A French rail strike enters its sixth day. As a result of the travel disruption, students taking the baccalauréat exams required to go to university will get extra time if they show up late today.

The global battle for footballing glory picks up steam. Group G—also known as the Group of Death—plays its first World Cup match today, with Germany taking on Portugal and the US playing Ghana. Iran and Nigeria also go head to head.

Over the weekend

Car giants responded positively to Tesla’s open patents. Nissan and BMW are looking to collaborate (paywall) with Tesla on a charging network for electric cars, according to the Financial Times. Last week Tesla said it would make its patents available to rivals at no cost, to boost the electric-car industry.

Ukraine suffered its bloodiest day since the conflict began. Pro-Russian rebels shot down a Ukrainian military jet, killing 49 people,. They said they would shoot down any more planes that try to land at the airport in Luhansk, a separatist region in eastern Ukraine. President Petro Poroshenko urged the west to place further sanctions on Russia (paywall).

Petroleum production hit a 44-year high. US production of crude oil, ethane, and other liquid-based petroleum products is at a level not seen since 1970 (paywall), showing that the recent shale-oil boom has put an end to four decades of supposedly irreversible decline.

Colombians took to the polls. President Juan Manuel Santos is defending his job (paywall) and his 19-month-old peace talks with Marxist rebels against opponent Óscar Iván Zuluaga, a former finance minister. Recent polls have the race as too close to call, but Colombia’s 3-0 win against Greece could tip the scales in the incumbent’s favor (paywall).

The World Cup made for some good sport. Costa Rica bagged a surprising 3-1 win against favorite-to-win Uruguay, taking the lead in its group after England lost 2-1 to Italy. In its first World Cup appearance since 1998, Colombia racked up a 3-0 win against Greece. Switzerland beat Ecuador 2-1 with a winning goal in the 93rd minute and France predictably bested Honduras.

**MATERIAL SHOWN**.
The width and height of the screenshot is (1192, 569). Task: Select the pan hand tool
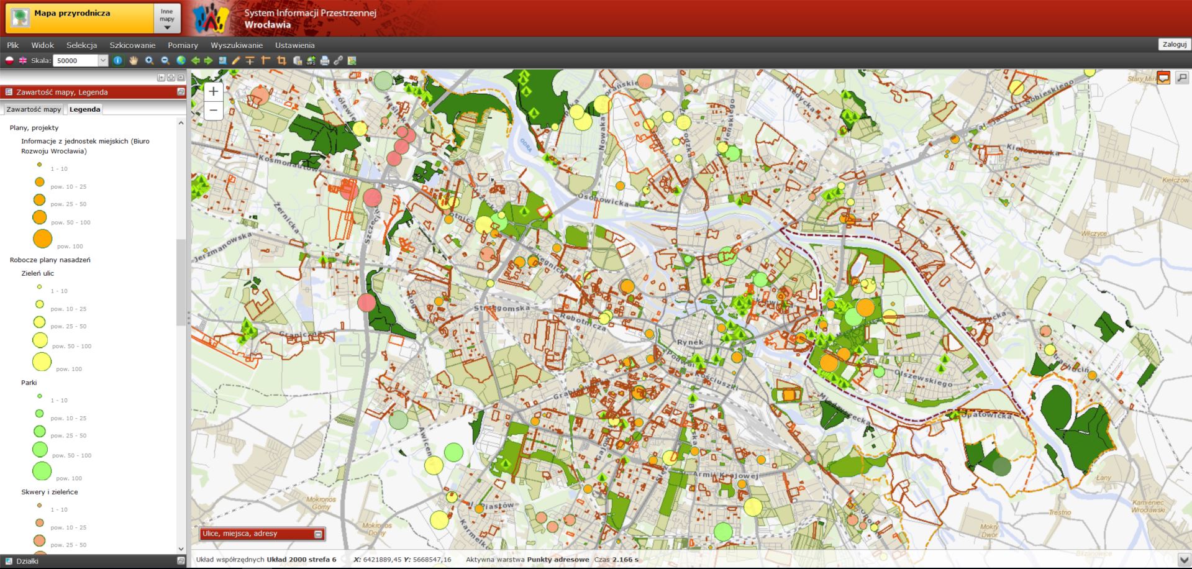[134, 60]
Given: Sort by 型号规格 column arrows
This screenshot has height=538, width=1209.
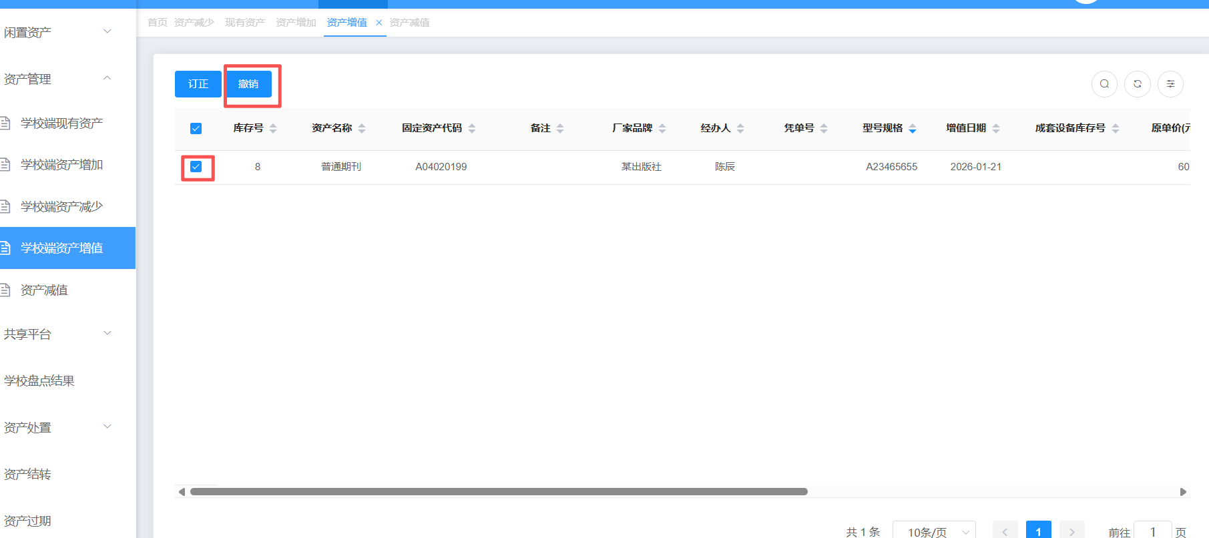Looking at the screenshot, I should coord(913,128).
...
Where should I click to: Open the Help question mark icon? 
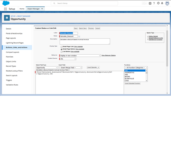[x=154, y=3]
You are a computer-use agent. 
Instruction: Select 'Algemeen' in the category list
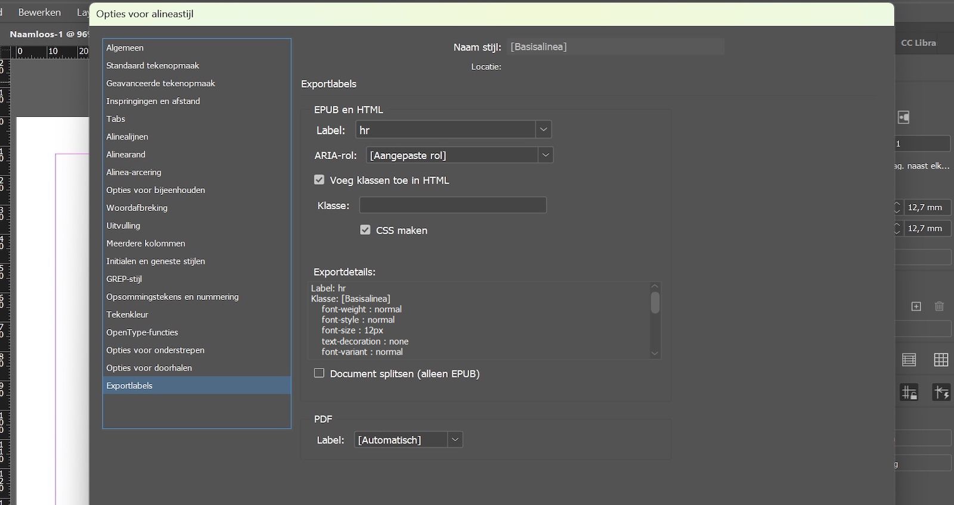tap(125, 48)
---
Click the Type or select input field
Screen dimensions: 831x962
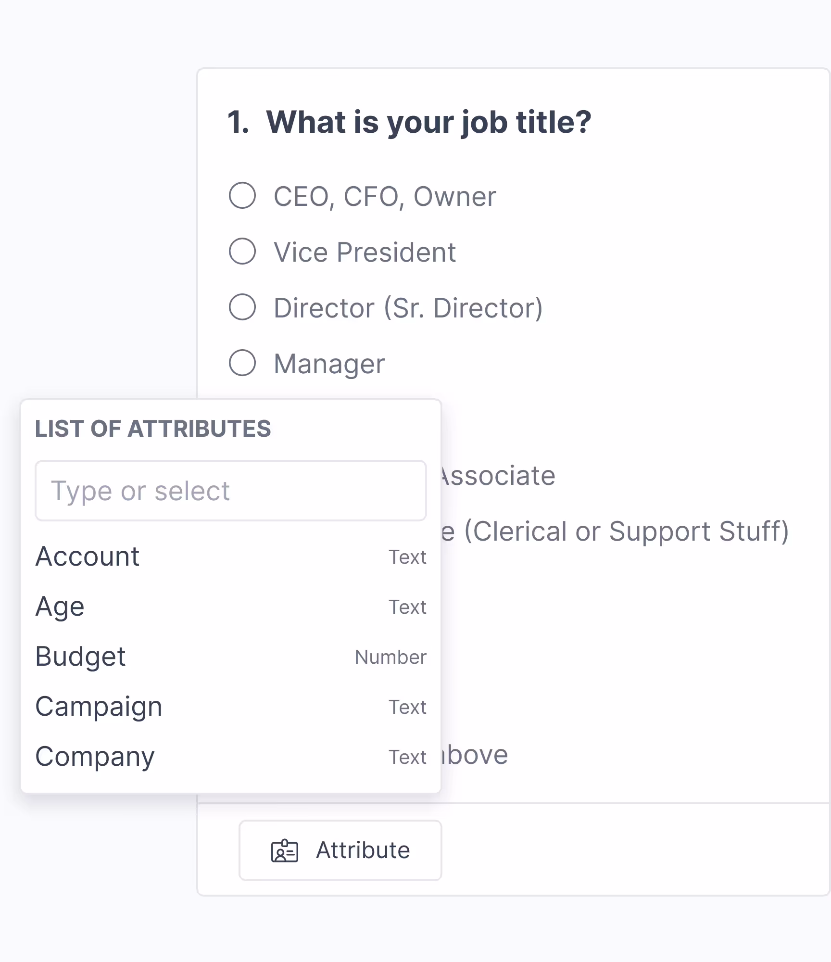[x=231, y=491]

**REQUIRED WORK**.
1/ Rewrite the paragraph of the news briefing that begins "Car giants responded positively" as a shorter version that keeps its main facts.
2/ In the news briefing, what was the score when Costa Rica beat Uruguay?
None of the items are needed for the tasks.

**TASK RESULTS**.
1/ Nissan and BMW are reportedly seeking to work with Tesla on an electric-car charging network, according to the Financial Times. This follows Tesla's announcement last week that it would let rivals use its patents for free to boost the electric-car industry.

2/ Costa Rica won 3-1.